▶ [Text extract]:
************

4

In my bash script I have a variable that I am trying to pass to a pattern to search for using awk. However what I expected to happen is not working. I have the following text file (text.txt):

-----------
Task:           a
 (some info)
  ....
------------
Task:           b 
 (some info)
  ....
------------
Task:           c
 (some info)
  ....
------------

My script has the following: 

letter=a
awk -v var="$letter" '/Task .* \var/' RS='-+' text.txt

When I do this however I get nothing but if I do the following:

awk '/Task .* a/' RS='-+' text.txt

I get what I expect: 

Task:           a
 (some info)
  ....

NOTE: I need to pass it as a variable because I have a loop that is constantly changing the variable and that's what I am trying to look for. I'd rather use awk since that what I am most familiar with but I am not opposed to hearing other suggestions such as sed or grep.

************

[Records from a data collection]
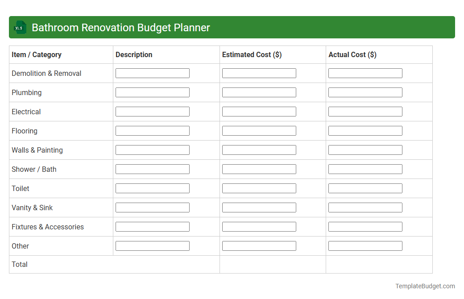Click the Electrical description field
This screenshot has height=299, width=464.
point(152,111)
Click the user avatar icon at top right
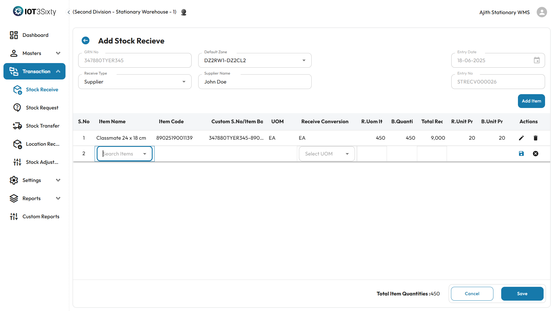 (542, 12)
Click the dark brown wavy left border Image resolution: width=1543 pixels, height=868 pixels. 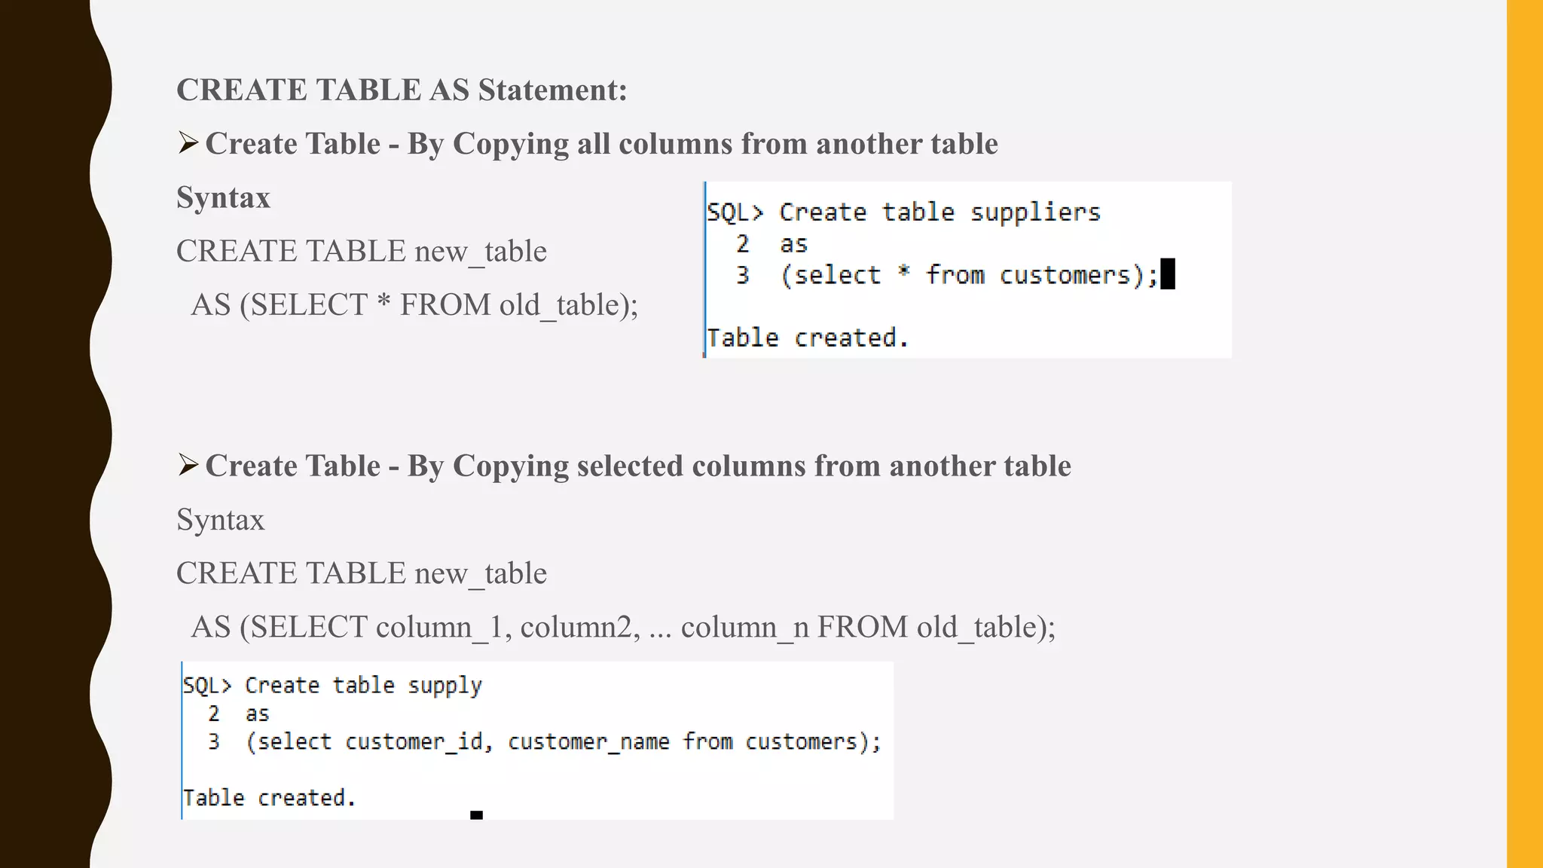pyautogui.click(x=45, y=434)
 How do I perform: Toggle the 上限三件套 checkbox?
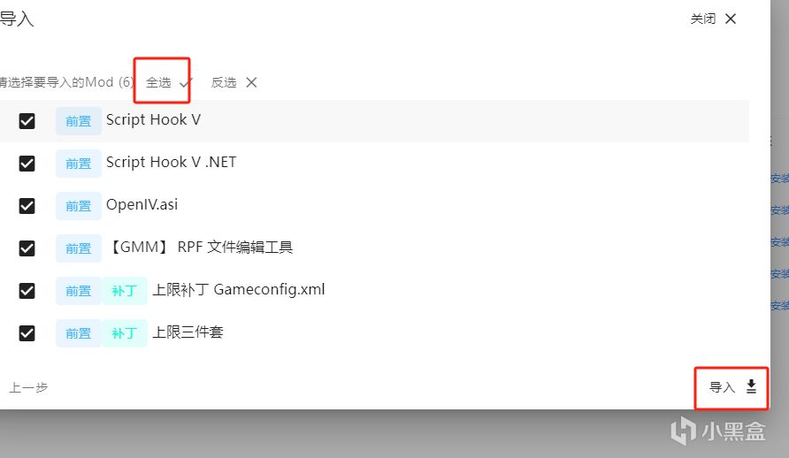point(27,333)
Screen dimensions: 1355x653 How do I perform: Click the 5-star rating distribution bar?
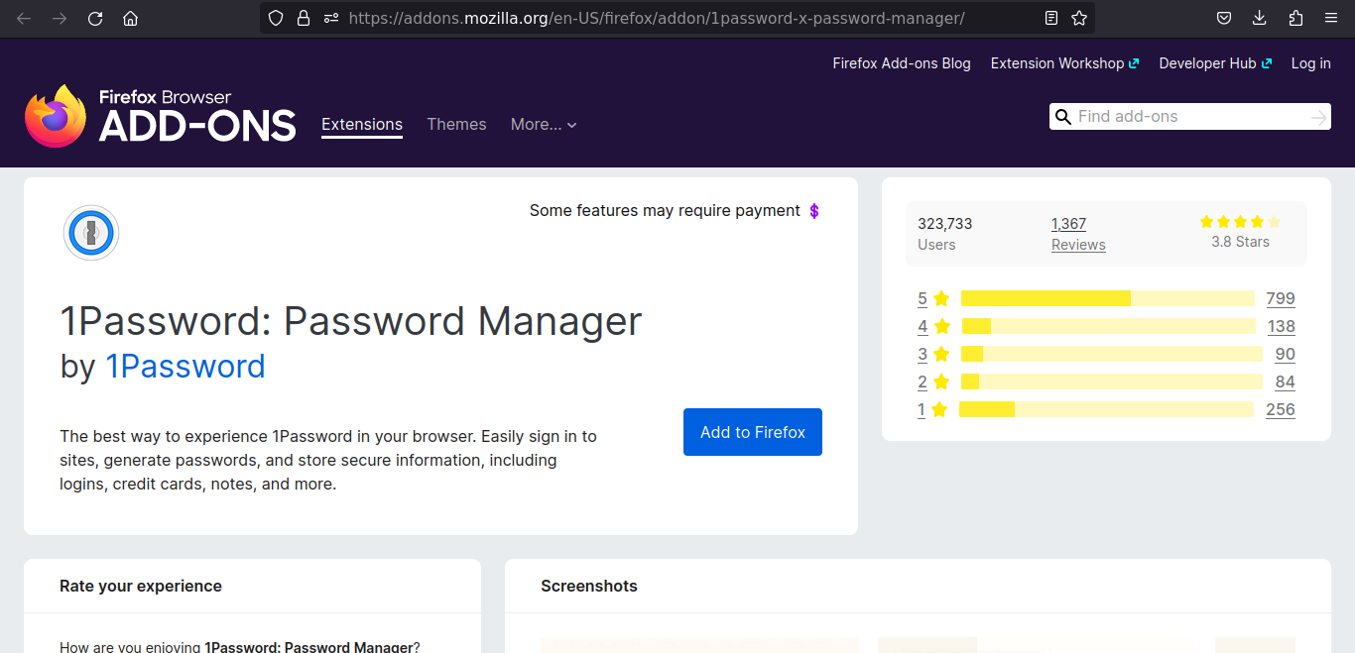pos(1107,297)
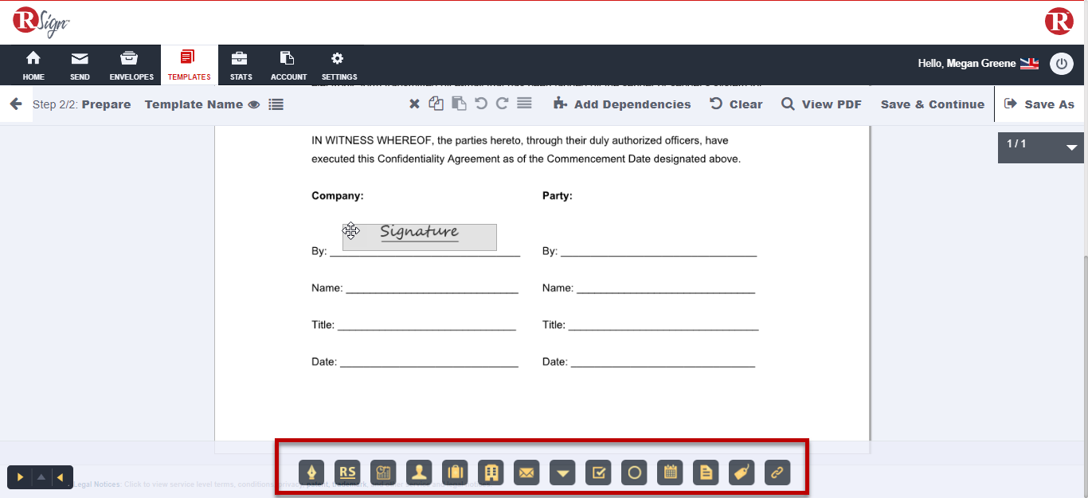
Task: Add a Title field using briefcase icon
Action: tap(455, 472)
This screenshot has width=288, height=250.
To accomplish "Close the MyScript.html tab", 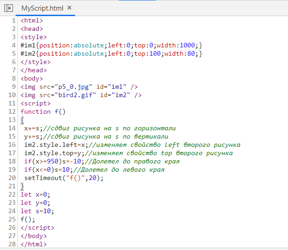I will pos(69,8).
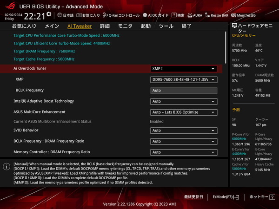The image size is (279, 209).
Task: Switch to the モニタ tab
Action: point(125,26)
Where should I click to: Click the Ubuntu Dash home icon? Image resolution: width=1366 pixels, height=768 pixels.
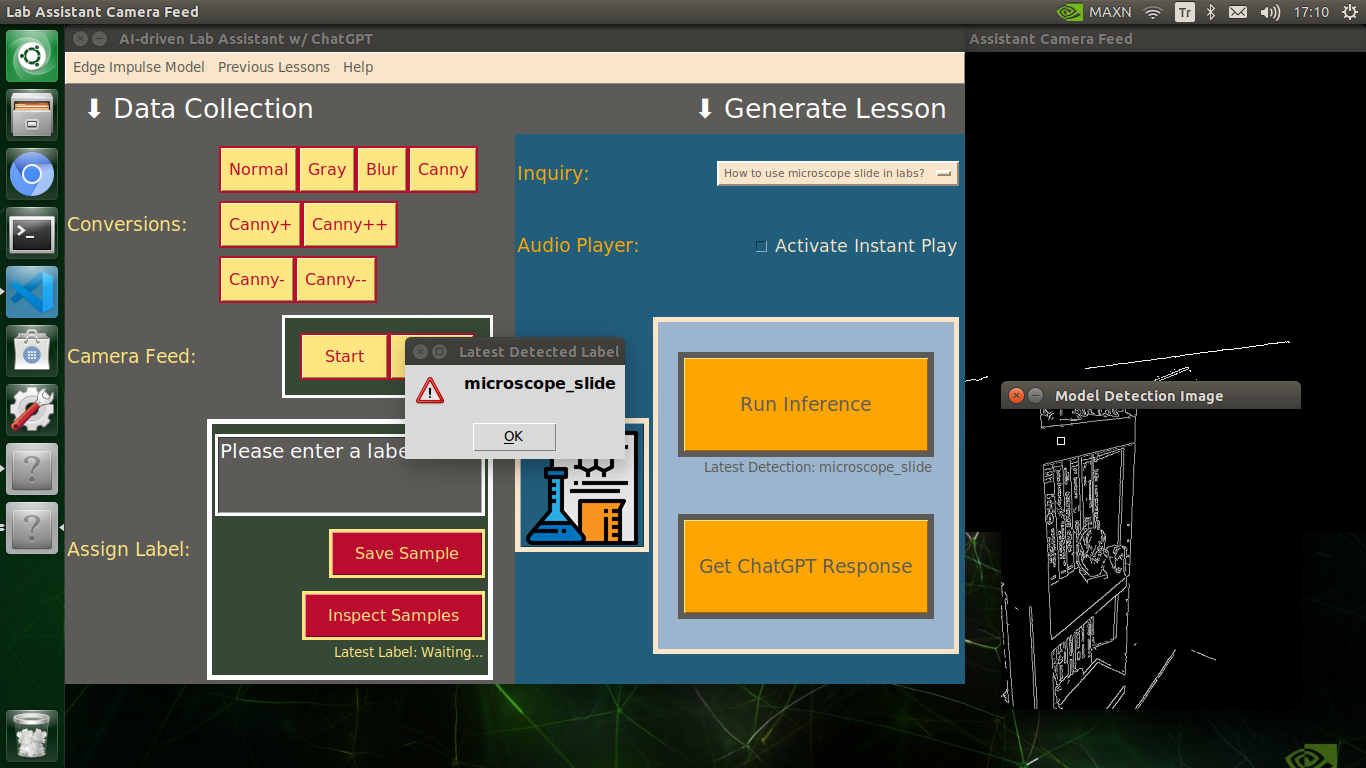click(32, 57)
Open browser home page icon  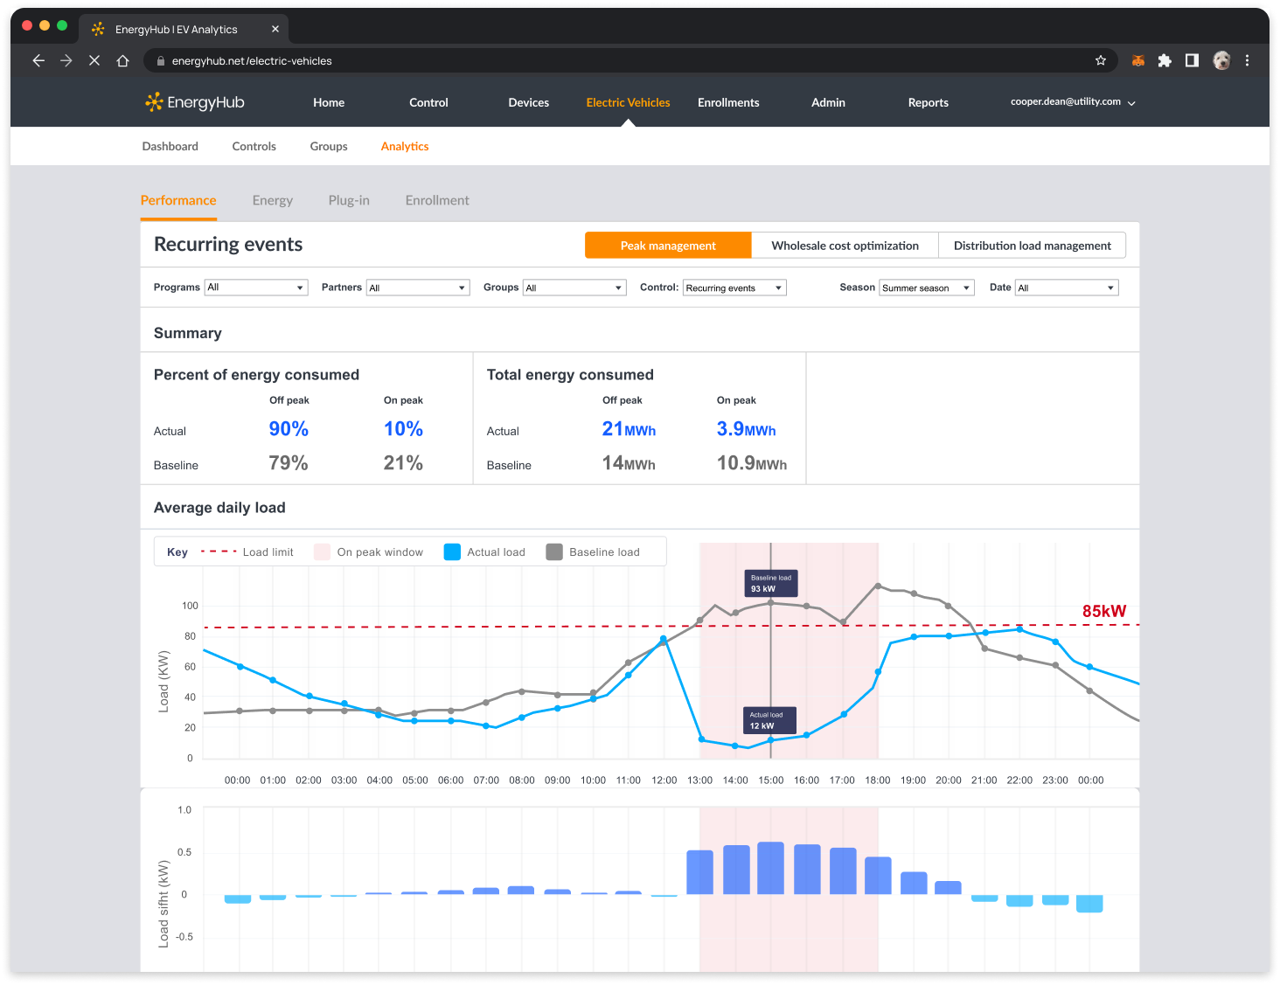point(123,60)
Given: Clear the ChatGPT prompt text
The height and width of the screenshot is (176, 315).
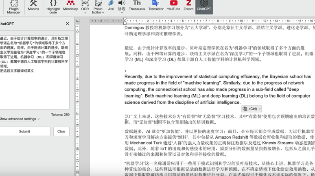Looking at the screenshot, I should click(x=61, y=131).
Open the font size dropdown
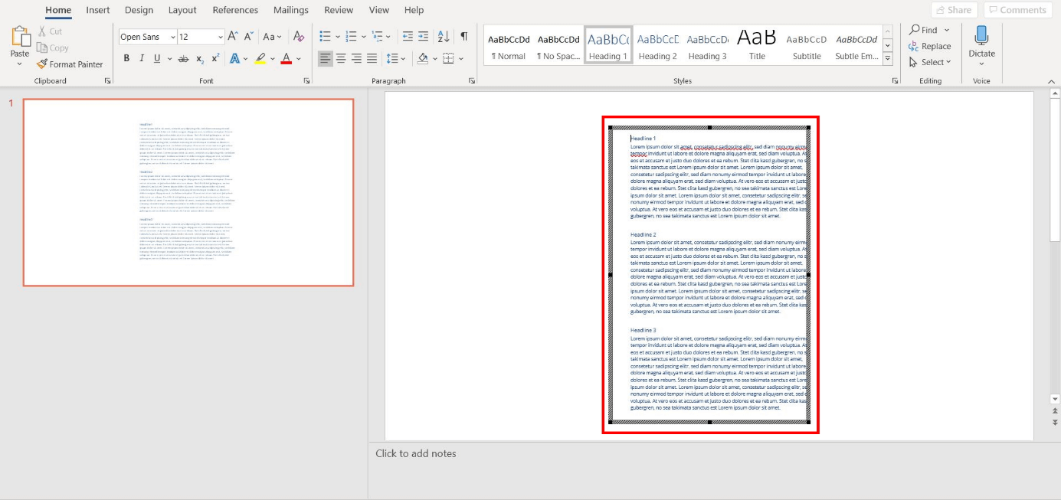This screenshot has width=1061, height=500. point(221,37)
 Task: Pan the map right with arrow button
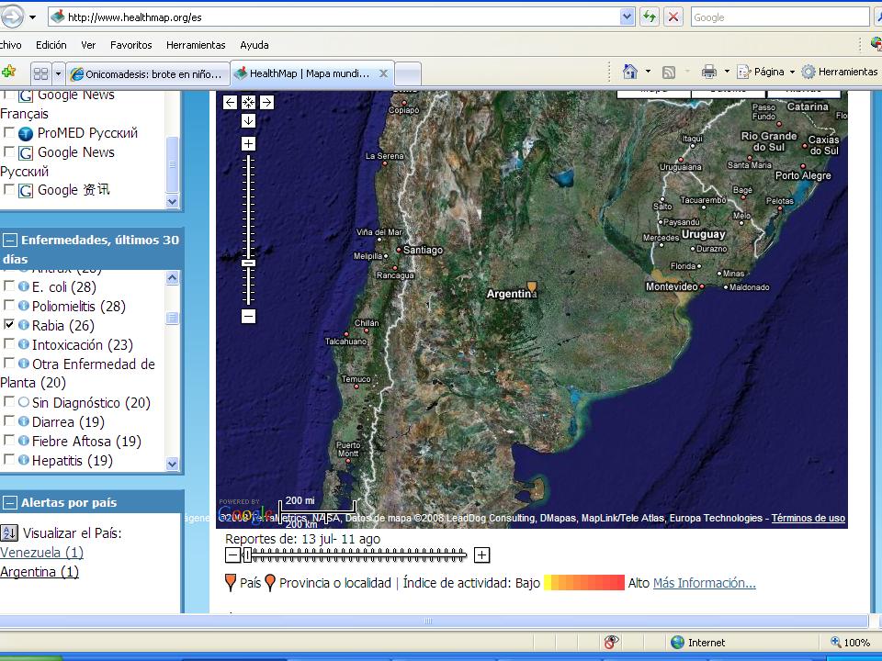click(266, 103)
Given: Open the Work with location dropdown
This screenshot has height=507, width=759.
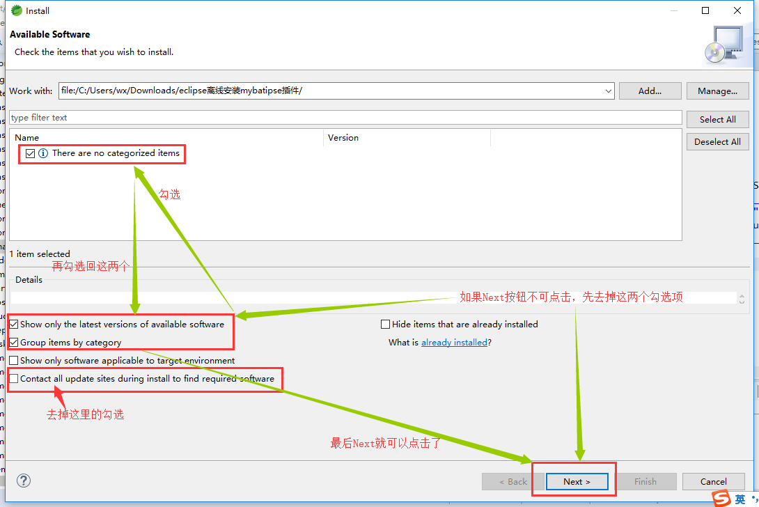Looking at the screenshot, I should (x=607, y=91).
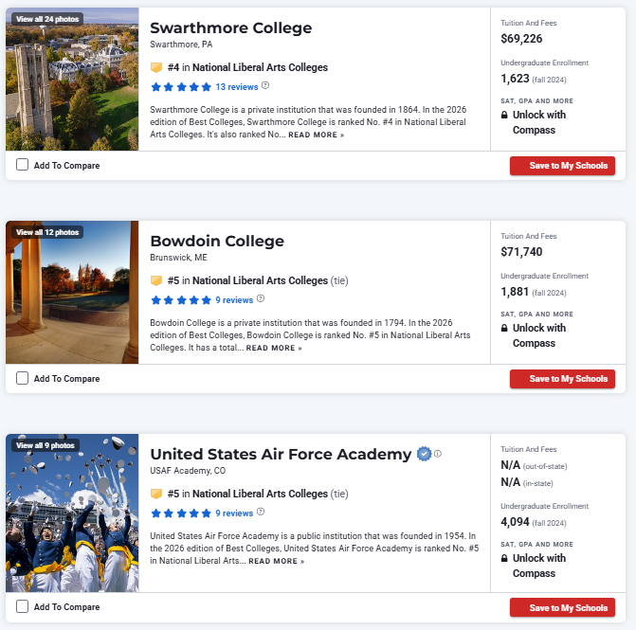
Task: Expand Bowdoin description with Read More
Action: pos(274,349)
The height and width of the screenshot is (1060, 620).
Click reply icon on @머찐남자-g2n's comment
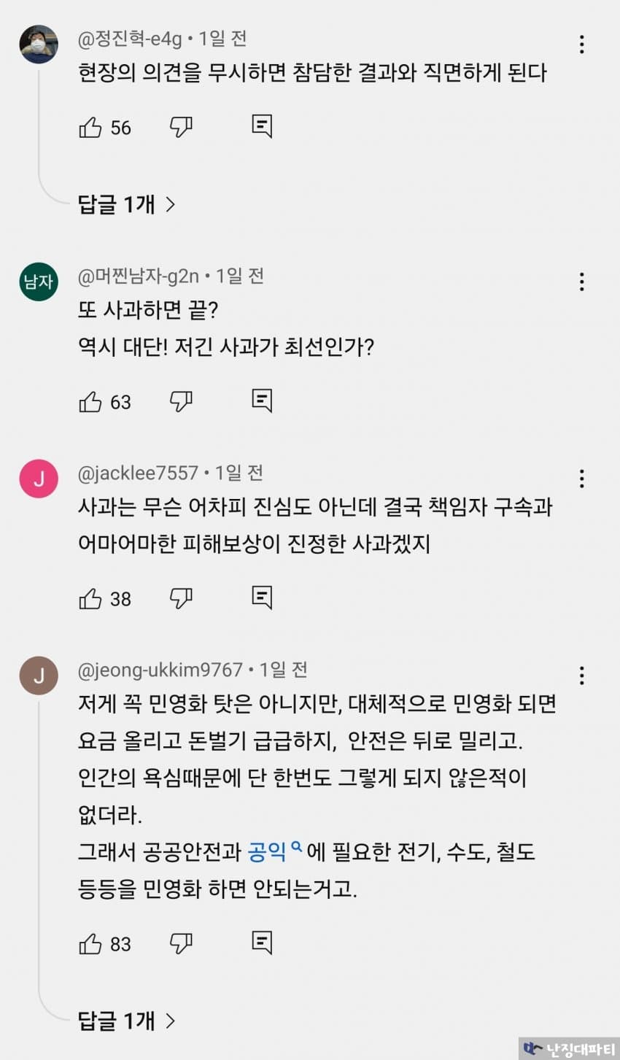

************

▶ [Work instructions]:
**a.** Quote the awk post word for word, starting at "awk '/Task .*" and ending at "sed or grep.".
**b.** Based on the awk post, is each statement correct: (i) the script assigns the value a to the variable letter; (ii) the author rules out any answer that uses sed or grep; (iii) the awk command with the letter typed directly into the pattern produces the expected output? For each, answer yes or no and quote the words from the post that decide it.
**c.** Write what comes next in the awk post, starting after its final sentence.
These records come from a different source than the awk post.

▶ [The results]:
**a.**
awk '/Task .* a/' RS='-+' text.txt

I get what I expect: 

Task:           a
 (some info)
  ....

NOTE: I need to pass it as a variable because I have a loop that is constantly changing the variable and that's what I am trying to look for. I'd rather use awk since that what I am most familiar with but I am not opposed to hearing other suggestions such as sed or grep.

**b.**
(i) Yes: "letter=a"
(ii) No: "I am not opposed to hearing other suggestions such as sed or grep"
(iii) Yes: "I get what I expect"

**c.**
Gilles 'SO- stop being evil'
  • 829,060
pdm
  • 65

2 Answers2

9

You could pass the whole pattern to awk

letter=a
awk -v pattern="Task .* $letter" -v RS='-+' '
    $0 ~ pattern
' text.txt

or construct the pattern as a string in awk

letter=a
awk -v ltr="$letter" -v RS='-+' '
    BEGIN {pattern = "Task .* " ltr}
    $0 ~ pattern
' text.txt

Since awk variables are not prefixed with $, you can't embed them inside a /regex constant/ -- it's just text in there.

(It's my preference to put all awk variables at the front with -v)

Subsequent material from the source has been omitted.